Alfred Williams

No. 94, 91
- Position: Defensive end

Personal information
- Born: November 6, 1968 (age 57) Houston, Texas, U.S.
- Listed height: 6 ft 6 in (1.98 m)
- Listed weight: 265 lb (120 kg)

Career information
- High school: Jones (Houston, Texas)
- College: Colorado
- NFL draft: 1991: 1st round, 18th overall pick

Career history
- Cincinnati Bengals (1991–1994); San Francisco 49ers (1995); Denver Broncos (1996–1999); New Orleans Saints (2000)*;
- * Offseason and/or practice squad member only

Awards and highlights
- 2× Super Bowl champion (XXXII, XXXIII); First-team All-Pro (1996); Pro Bowl (1996); National champion (1990); Unanimous All-American (1990); Consensus All-American (1989); 2× Big Eight Defensive Player of the Year (1989, 1990); 2× First-team All-Big Eight (1989, 1990); Second-team All-Big Eight (1988);

Career NFL statistics
- Tackles: 316
- Sacks: 59.5
- Safeties: 2
- Stats at Pro Football Reference
- College Football Hall of Fame

= Alfred Williams =

American football player (born 1968)

Alfred Hamilton Williams (born November 6, 1968) is an American former professional football player who was a linebacker and defensive end in the National Football League (NFL) for the Cincinnati Bengals, San Francisco 49ers and Denver Broncos.

==College career==
Williams played linebacker at the University of Colorado at Boulder.

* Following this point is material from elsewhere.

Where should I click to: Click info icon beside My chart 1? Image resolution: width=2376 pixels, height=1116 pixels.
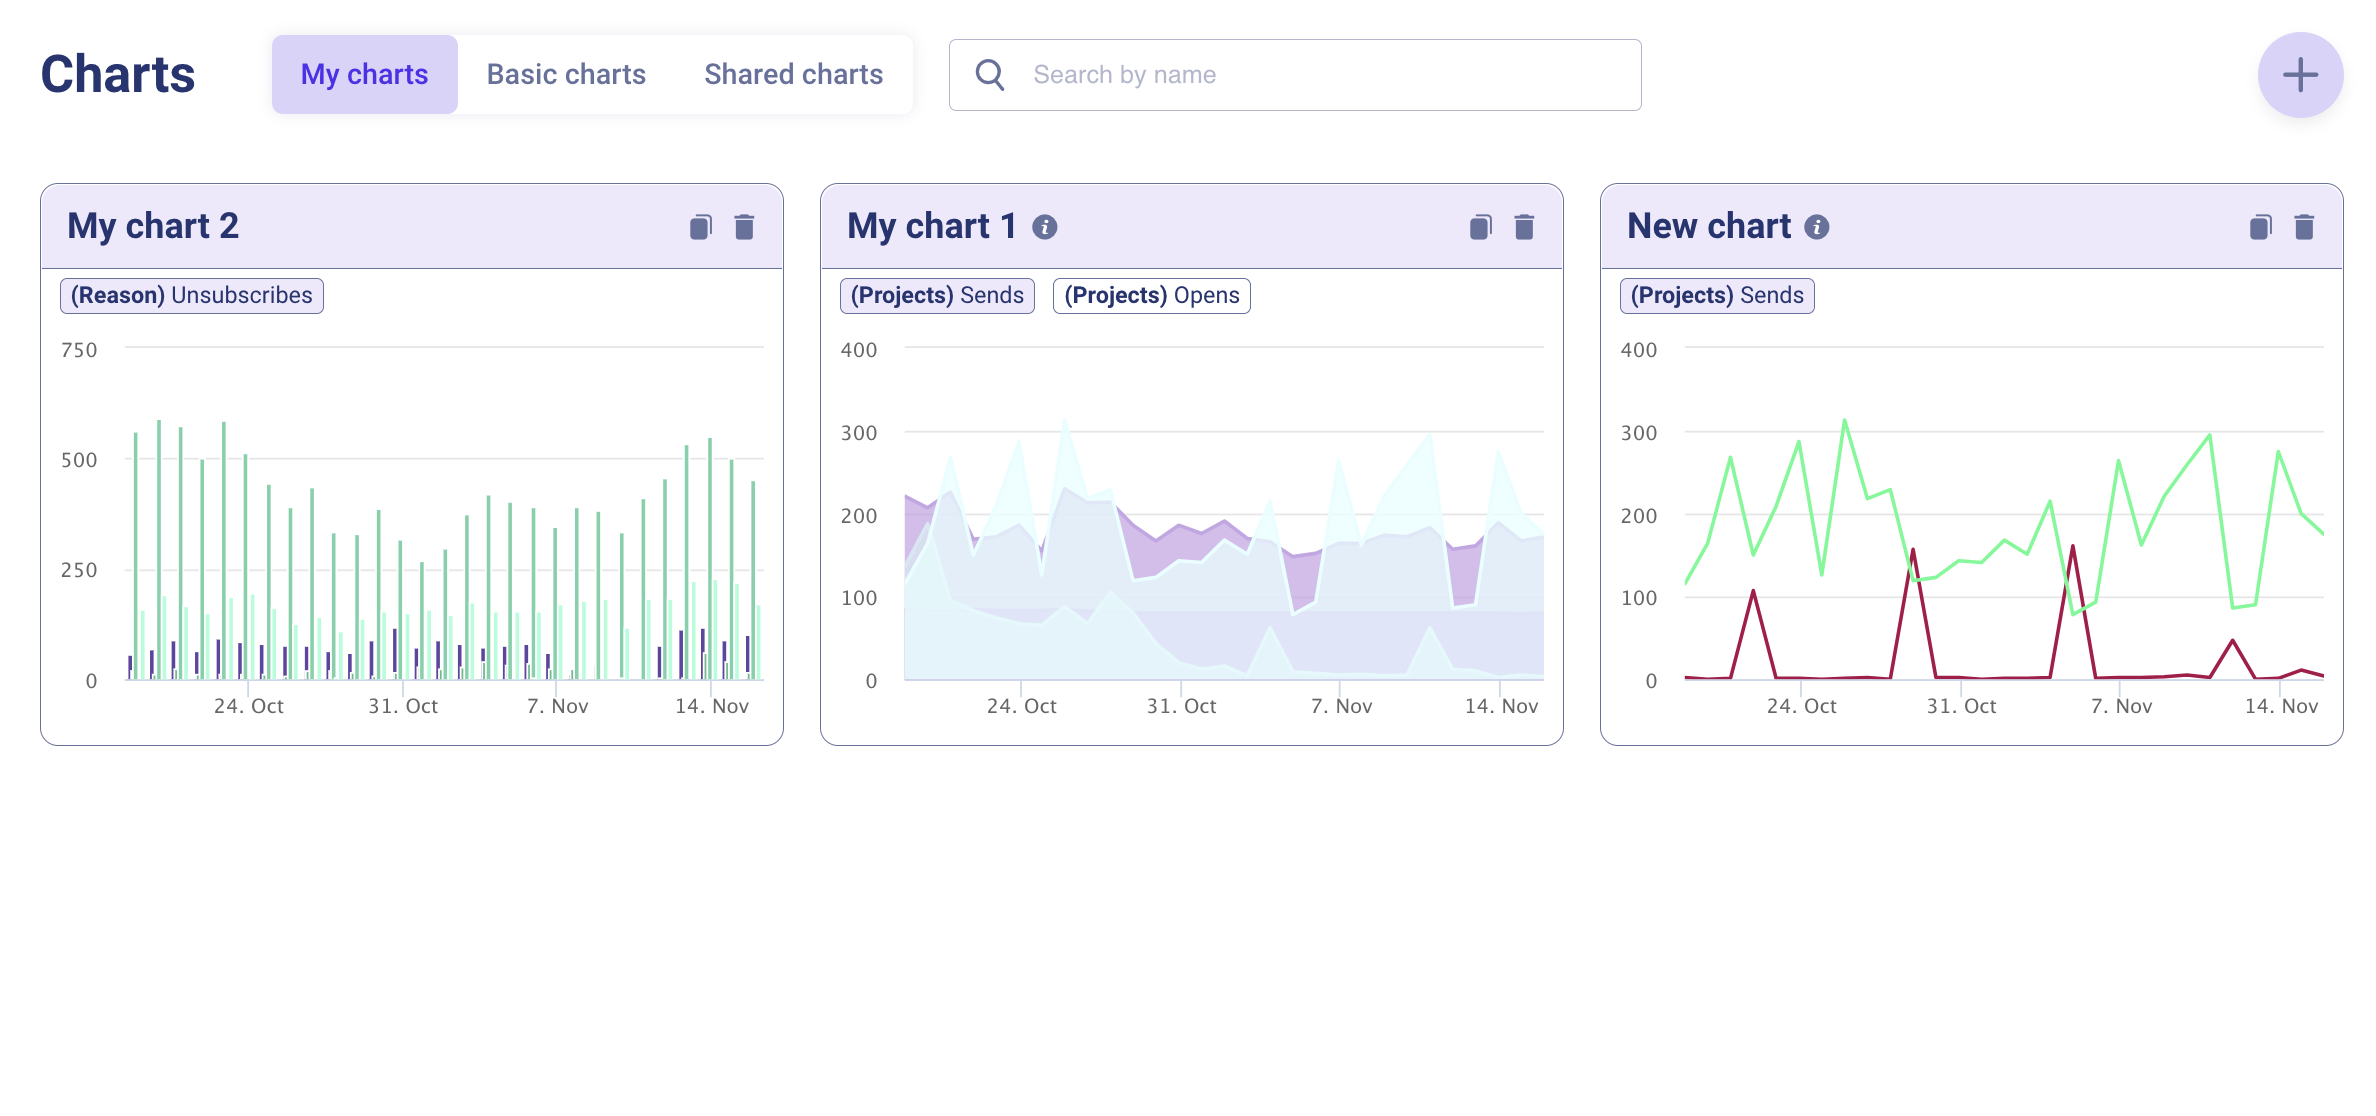[x=1045, y=227]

He was a unanimous All-American pick in 1990, a consensus All-American in 1989 and the 1990 Butkus Award winner. Williams was also the Captain of the 1990 Colorado National Championship Team. He ended his career with the Colorado Buffaloes with 263 tackles and 35 sacks. In 2008, he was included on the College Football Hall of Fame ballot.
Then in 2010, he was elected to the College Football Hall of Fame.

==Professional career==
Williams was selected by the Bengals in the first round (18th pick overall) of the 1991 NFL draft. He was a part of the Super Bowl champion Denver Broncos in 1997 and 1998. He was selected as an All-Pro defensive end in 1996. He retired from the game after the 1999 season.

==In media ==
From 2006 to 2019, Williams served as an on-air personality for Denver sports radio station KKFN. In February 2019, Williams left the station and signed with iHeartMedia, where he began hosting KOA's new afternoon drive show Big Al & JoJo beginning September 3, 2019.